The average American uses 11400 Watts of power continuously. This is the equivalent of burning 114 x100 Watt light bulbs, all the time. The average person globally uses 2255 Watts of power, or a little less than 23 x100 Watt light bulbs.
These sentences are taken out of the introduction from the website of the talk “Energy Literacy and climate change” by Saul Griffith, which took place at this year’s ETech in early March. Griffith, inventor, genius and general mastermind, continues, where Al Gore’s “An Inconvenient Truth” stops: on each of us personally. And it is not less inconvenient to know how big the energy consumption of our first-world-lives actually is.

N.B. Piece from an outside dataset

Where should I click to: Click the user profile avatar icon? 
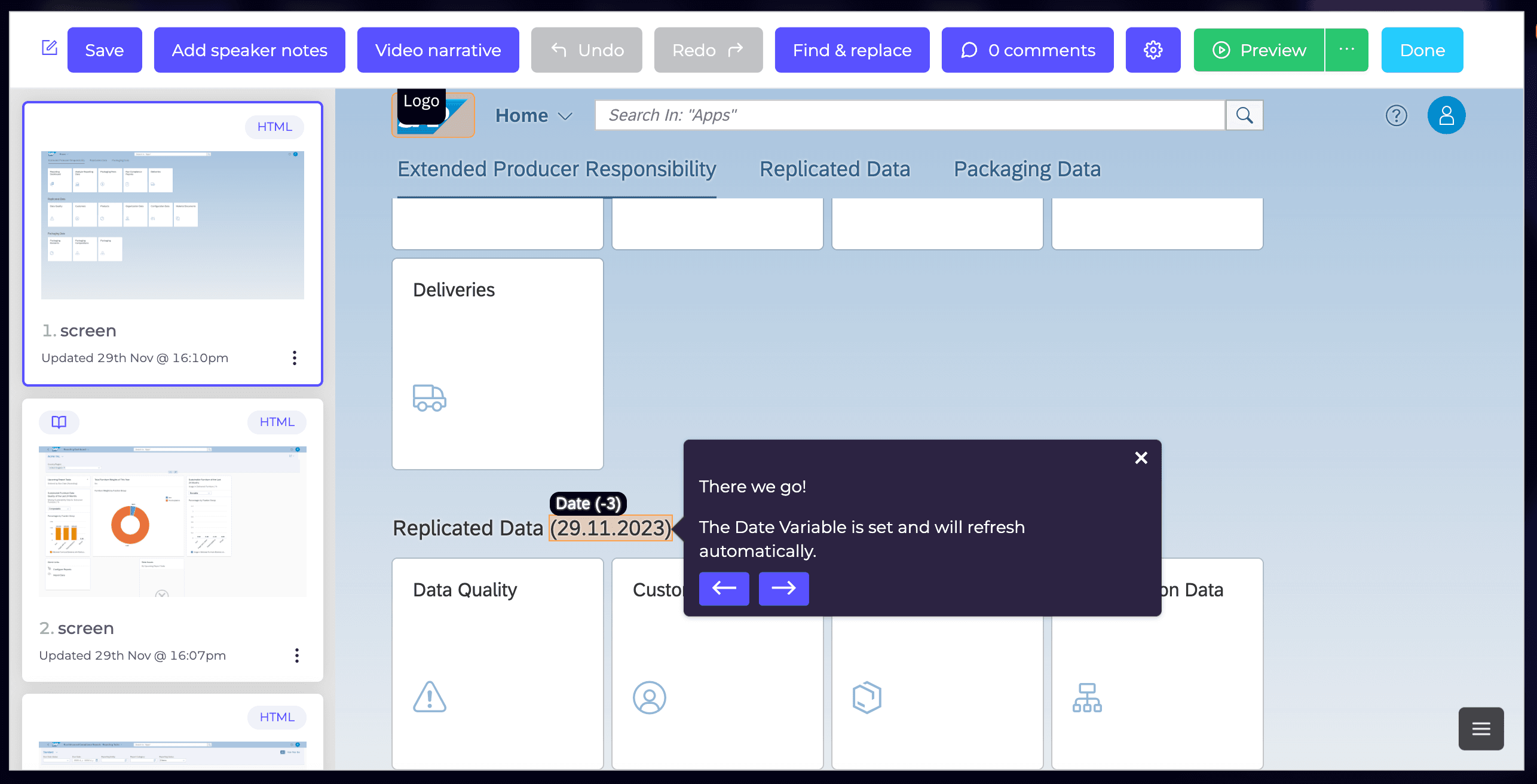tap(1446, 115)
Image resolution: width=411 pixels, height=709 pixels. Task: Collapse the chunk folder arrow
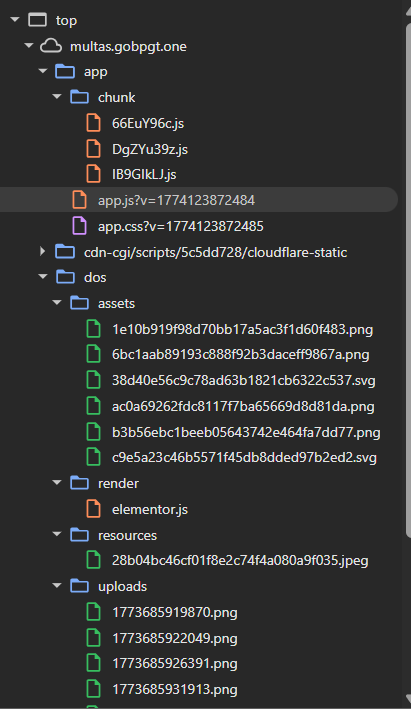[57, 96]
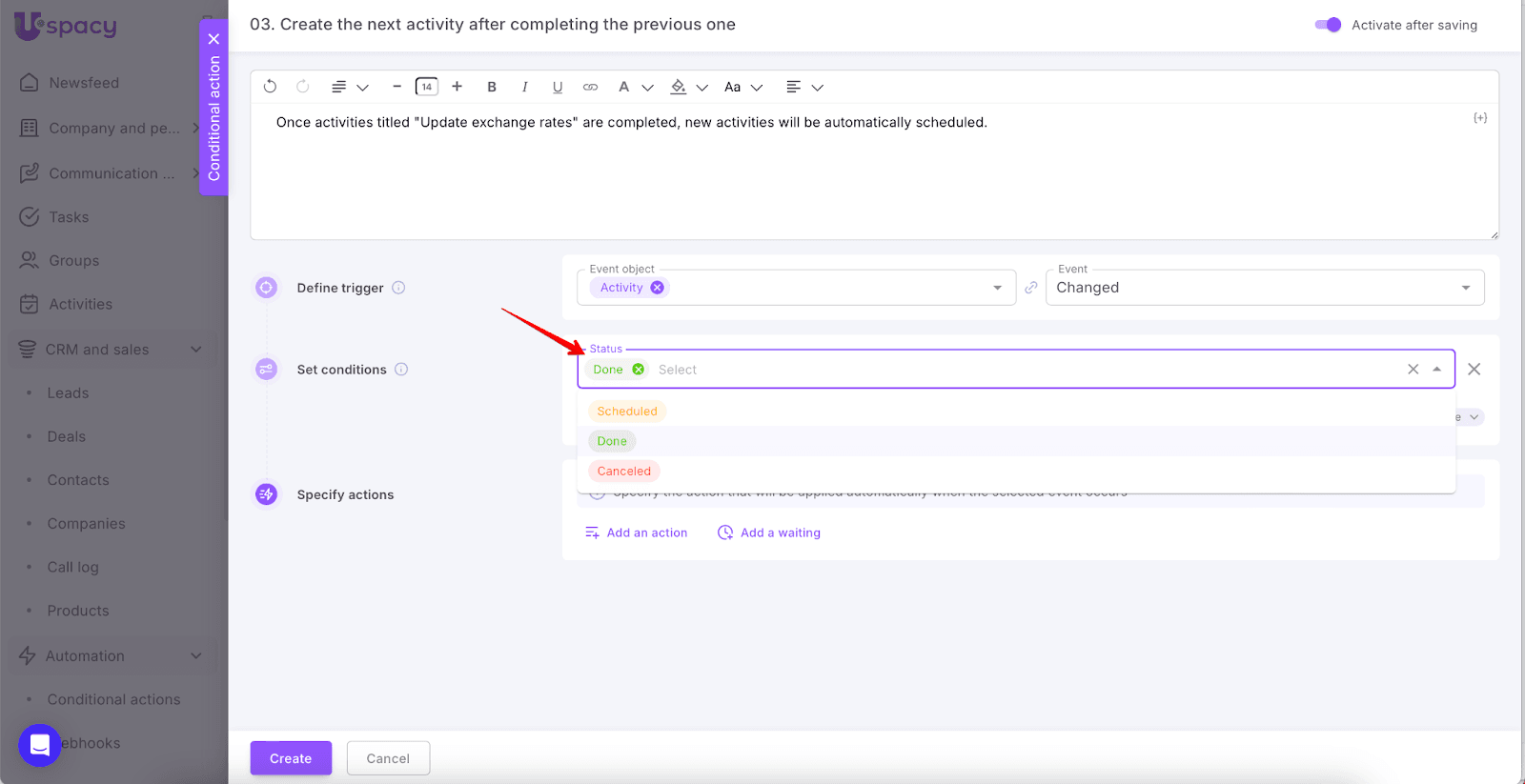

What follows is a small example from his talk, where he explains the energy and power basics to all the Mac addicts out there:
Energy is measured in Joules (J)
Power is measued in Watts (W)
1 Watt = 1 Joule / second
Lifting an apple from the ground to a table: ~ 1 Joule
Lifting 40 apples from the ground to a table: ~ 40 Watt
Running your Apple laptop takes 40 Watt.
But I don’t like to condense this great work to just this one example. If you have a little spare time, take a look at Griffith’s work yourself – it will surely be an eye-opener for you if you have not understood or simply not cared about such things yet.
He licensed his materials under CC Attribution 3.0 US, so you can freely distribute and remix his work.